Today I had the pleasure of going to St. Paul’s Cathedral’s Library. It is a small library that is nestled on the first gallery floor flanking the cathedral. Before I go on to describe the lovely experience I had today, I must point out that there was no photography allowed in the cathedral or the spaces I will be describing other than the library. I will do my best to explain my experiences as clearly as possible without being exhaustive (although it would be entirely too easy to do so, but I digress.) Our guide for the tour was a soft spoken man named Mr. Wisdom (no, I am not joking). He dressed in a navy suit and adorned silver hair. Mr. Wisdom is the current librarian and was most gracious on the tour.
As for a brief history on the cathedral, it is currently standing on the highest point in London and was built in the 16th and 17th centuries by Sir Christopher Wren. Its current construction was created after the original cathedral burnt down in the Great Fire of 1666.
The library’s only point of access is found by climbing a winding staircase that wraps around a central pillar. (The pillar now has an elevator inside of it, but the original architect wanted it to be a space for a telescope!) The staircase is dimly lit with warm lighting and concrete floors and walls. The steps have modern black grips placed on the edging, but the cathedral’s original concrete interior can still be seen peaking out from underneath.
Once you climb the hundred and forty stairs to the second floor, you make your way though a green wooden door. The door is heavily bolted from the inside, as the library and its surrounding spaces are restricted from the public. Once inside, you enter small concrete room with two dome shaped windows on either side. Through the window on the right, you can see the top of the cathedral’s arched ceiling billowing out. The quarter dome gives the illusion of looking at the cathedral’s magnificent ceilings inside out. The window to the left opens as a door and provides entry to a wide set hallway that gives the feeling of an attic with its wooden beams, low set windows, and almost empty space. The few objects that reside in this hallway consist of a few marble busts and a wall of shelving that contains concrete and stone remains of the churches that stood previously on the cathedral’s sight. We are warned not to touch them as they are very brittle and will easily crack.
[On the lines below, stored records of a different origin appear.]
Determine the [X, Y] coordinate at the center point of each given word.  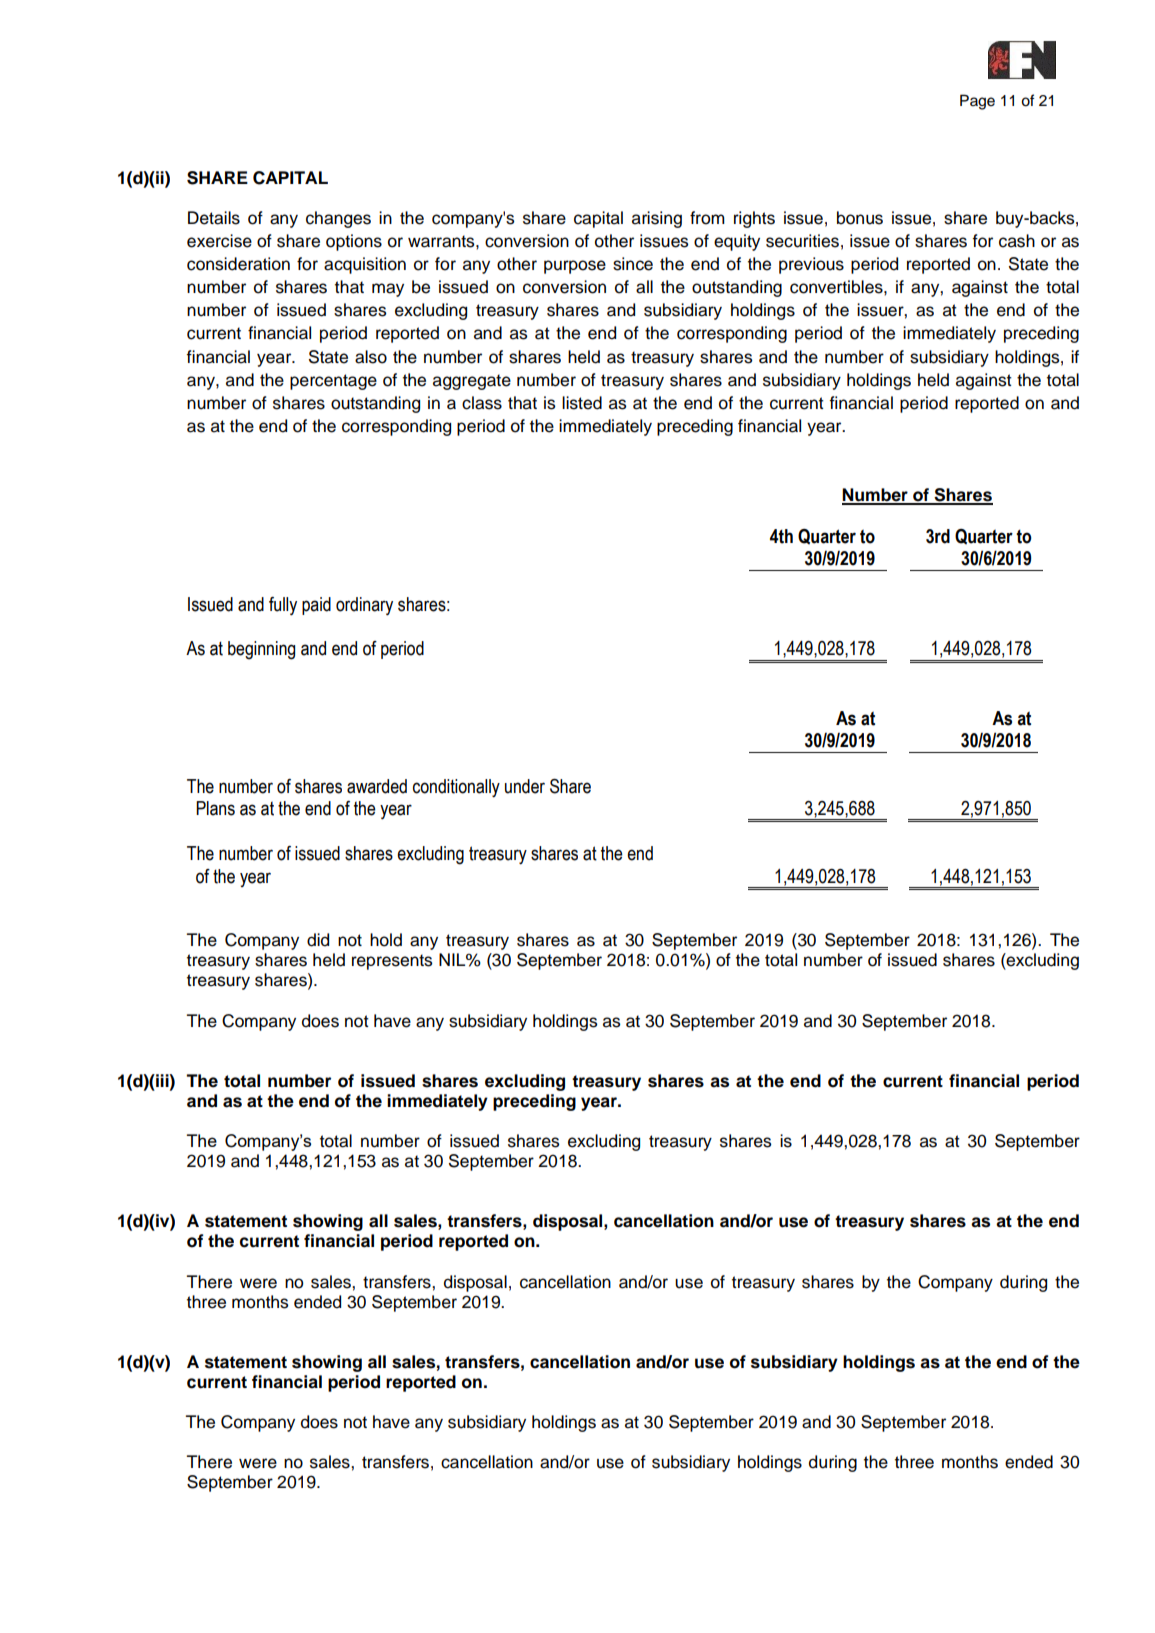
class [482, 403]
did [318, 940]
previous [811, 265]
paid [316, 606]
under [525, 786]
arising [657, 219]
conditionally [456, 788]
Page [977, 102]
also [371, 357]
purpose [575, 267]
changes [338, 219]
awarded [377, 786]
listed [582, 403]
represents [392, 962]
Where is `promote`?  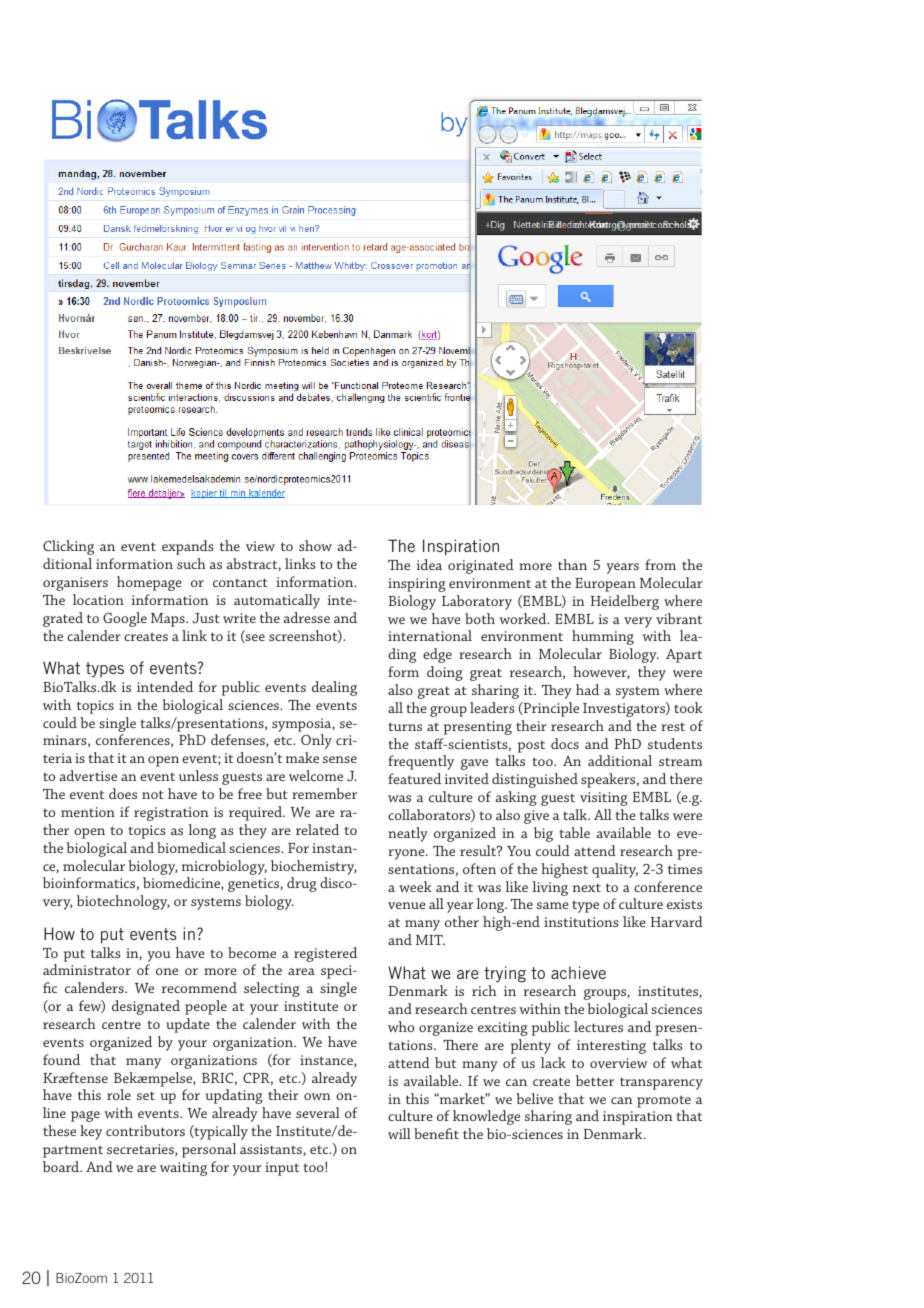
promote is located at coordinates (664, 1101).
Once through the attic-like hallway, we stop in front of a large, dark wooden door to our left. The door is unlocked and we step inside to the library. There are a few things that hit you right when you walk in the door – first is the grandeur of the space. There is a gallery level that looks over the main floor – both house hundreds on hundreds of worn leather books. The books live in chocolate stained wooden shelving. The underside of the gallery walkway contains beautiful wooden motifs that elegantly curl as to create an illusion of the gallery’s weightlessness despite the large amount of books that they help support. Among the various busts and artifacts strewn across tables on the main floor, the objects that call for the most attention are the white stone fireplace and the portrait of the London Bishop that hangs above the mantel. Two large, arched windows stand across the form the entrance on the gallery level. They ascend until they touch the vault ceiling. The windows are framed by vertical relief sculptures of books and organic shapes and life and are each topped with a capital of a crown. The large, but intimate space makes it almost impossible to feel anything but breathless. The desire to sit in this warm, but delicate library in front of the fireplace while carefully thumbing through beautifully bound books is overwhelming.
The second, and I think most distinct attribute of this library is the petrichor originating from the books themselves. The “old book smell’ that passes through your nose with each deep breath humbles you – mirroring the sense of awe that transpires inside the cathedral.
Perhaps this feeling is not by accident. Mr. Wisdom explained the importance of symmetry within the walls of of one of the Britain’s most magnificent cathedrals. He described the physical layout and floor plan of St. Paul’s and how how everything, from the rooms that edge the basilica to the parallel staircases tucked away behind bookcases, were symmetrical. So, maybe the mirroring achieved between the cathedral and the library supports this notion of symmetry – flowing seamlessly from the physicality of the spaces to the underlying feeling that they rouse within their patrons.